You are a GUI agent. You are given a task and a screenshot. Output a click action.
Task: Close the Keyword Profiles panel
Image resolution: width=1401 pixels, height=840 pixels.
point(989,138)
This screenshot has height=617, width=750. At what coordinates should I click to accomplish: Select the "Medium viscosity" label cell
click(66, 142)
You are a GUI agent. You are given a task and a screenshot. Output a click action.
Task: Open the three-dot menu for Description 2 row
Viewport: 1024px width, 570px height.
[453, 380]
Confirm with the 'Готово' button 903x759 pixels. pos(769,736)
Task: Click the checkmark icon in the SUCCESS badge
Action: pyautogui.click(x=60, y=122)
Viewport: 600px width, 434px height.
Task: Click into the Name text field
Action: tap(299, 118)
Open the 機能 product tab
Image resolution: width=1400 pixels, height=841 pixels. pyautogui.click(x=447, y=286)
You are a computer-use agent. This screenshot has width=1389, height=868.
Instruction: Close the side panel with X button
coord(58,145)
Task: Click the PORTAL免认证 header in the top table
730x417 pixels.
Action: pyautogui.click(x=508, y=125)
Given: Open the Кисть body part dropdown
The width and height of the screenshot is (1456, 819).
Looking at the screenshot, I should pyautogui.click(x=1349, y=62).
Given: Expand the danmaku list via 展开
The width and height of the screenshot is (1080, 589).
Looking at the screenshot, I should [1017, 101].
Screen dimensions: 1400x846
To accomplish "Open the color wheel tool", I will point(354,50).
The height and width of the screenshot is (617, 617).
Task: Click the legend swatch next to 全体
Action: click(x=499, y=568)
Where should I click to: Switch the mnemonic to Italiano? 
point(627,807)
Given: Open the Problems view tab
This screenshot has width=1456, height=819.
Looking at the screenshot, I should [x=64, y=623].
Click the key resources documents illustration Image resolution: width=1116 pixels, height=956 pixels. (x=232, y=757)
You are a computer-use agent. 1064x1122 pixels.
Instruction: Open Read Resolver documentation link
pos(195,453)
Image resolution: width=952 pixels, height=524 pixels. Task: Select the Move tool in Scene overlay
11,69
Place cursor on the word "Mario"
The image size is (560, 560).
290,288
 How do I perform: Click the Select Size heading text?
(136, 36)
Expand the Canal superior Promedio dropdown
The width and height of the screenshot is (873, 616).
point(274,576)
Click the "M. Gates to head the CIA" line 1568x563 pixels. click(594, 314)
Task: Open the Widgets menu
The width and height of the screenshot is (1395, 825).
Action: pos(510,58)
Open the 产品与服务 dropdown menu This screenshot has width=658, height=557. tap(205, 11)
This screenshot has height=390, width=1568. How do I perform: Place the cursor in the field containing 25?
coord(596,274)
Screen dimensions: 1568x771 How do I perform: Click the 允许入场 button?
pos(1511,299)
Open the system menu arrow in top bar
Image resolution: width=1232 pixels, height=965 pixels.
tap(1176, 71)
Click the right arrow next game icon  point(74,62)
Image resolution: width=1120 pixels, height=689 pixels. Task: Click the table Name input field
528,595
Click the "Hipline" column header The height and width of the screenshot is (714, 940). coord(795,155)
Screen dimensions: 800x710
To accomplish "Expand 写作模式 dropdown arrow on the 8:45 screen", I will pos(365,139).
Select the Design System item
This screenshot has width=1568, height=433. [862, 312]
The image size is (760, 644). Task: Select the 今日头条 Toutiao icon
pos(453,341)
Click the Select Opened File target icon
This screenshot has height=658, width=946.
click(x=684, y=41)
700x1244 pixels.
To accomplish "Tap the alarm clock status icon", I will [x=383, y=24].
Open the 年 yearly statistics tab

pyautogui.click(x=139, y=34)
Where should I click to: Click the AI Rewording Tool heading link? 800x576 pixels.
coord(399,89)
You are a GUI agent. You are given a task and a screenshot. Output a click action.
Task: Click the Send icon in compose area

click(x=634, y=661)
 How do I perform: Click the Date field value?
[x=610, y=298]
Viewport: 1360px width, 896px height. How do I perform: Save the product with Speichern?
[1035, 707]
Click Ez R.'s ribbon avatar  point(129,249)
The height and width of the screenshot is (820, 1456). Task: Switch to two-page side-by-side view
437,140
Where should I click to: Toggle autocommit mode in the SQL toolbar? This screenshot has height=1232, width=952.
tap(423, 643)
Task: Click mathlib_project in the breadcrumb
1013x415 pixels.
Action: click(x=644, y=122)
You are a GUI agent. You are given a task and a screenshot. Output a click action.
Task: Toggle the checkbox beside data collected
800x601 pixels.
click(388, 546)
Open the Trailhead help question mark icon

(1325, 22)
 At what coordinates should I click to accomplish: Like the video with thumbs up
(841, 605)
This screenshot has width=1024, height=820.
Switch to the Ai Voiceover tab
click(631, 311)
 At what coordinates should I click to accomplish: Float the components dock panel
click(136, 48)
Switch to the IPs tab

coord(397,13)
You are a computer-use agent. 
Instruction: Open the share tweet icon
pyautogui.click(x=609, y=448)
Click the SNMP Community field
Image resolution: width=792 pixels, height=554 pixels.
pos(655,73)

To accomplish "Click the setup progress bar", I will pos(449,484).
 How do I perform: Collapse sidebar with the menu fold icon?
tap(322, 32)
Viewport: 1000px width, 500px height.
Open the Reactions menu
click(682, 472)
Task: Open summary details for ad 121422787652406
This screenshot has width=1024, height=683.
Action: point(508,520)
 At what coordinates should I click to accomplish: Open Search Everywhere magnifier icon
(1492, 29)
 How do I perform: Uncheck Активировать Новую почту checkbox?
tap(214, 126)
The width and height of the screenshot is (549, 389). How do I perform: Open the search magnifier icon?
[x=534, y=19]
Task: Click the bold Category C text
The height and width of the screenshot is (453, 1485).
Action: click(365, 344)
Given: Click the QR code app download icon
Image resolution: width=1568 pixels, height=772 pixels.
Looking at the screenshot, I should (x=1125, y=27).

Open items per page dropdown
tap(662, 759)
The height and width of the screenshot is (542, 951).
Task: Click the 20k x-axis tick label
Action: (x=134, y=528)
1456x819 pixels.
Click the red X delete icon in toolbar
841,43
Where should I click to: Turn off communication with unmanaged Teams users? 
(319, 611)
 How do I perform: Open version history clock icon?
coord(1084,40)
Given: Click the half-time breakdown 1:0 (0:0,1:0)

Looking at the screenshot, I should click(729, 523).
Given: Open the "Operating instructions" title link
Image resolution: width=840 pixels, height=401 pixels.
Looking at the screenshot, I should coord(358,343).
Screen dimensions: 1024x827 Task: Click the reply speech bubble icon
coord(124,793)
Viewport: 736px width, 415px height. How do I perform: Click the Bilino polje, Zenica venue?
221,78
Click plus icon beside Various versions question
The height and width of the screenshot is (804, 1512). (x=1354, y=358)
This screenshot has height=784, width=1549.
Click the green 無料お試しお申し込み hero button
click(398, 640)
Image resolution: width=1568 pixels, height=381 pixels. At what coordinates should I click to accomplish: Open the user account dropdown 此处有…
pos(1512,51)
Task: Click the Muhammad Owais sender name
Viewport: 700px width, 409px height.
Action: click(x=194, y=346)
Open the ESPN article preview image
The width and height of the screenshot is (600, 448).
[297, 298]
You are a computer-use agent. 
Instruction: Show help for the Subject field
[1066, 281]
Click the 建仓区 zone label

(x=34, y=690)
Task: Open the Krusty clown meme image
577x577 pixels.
========================
**DIRECTIONS FOR THIS TASK**
Show each line from the entries above that contains the word "Close".

**EXERCISE RESPONSE**
Task: Close the Keyword Profiles panel
Instruction: Close the side panel with X button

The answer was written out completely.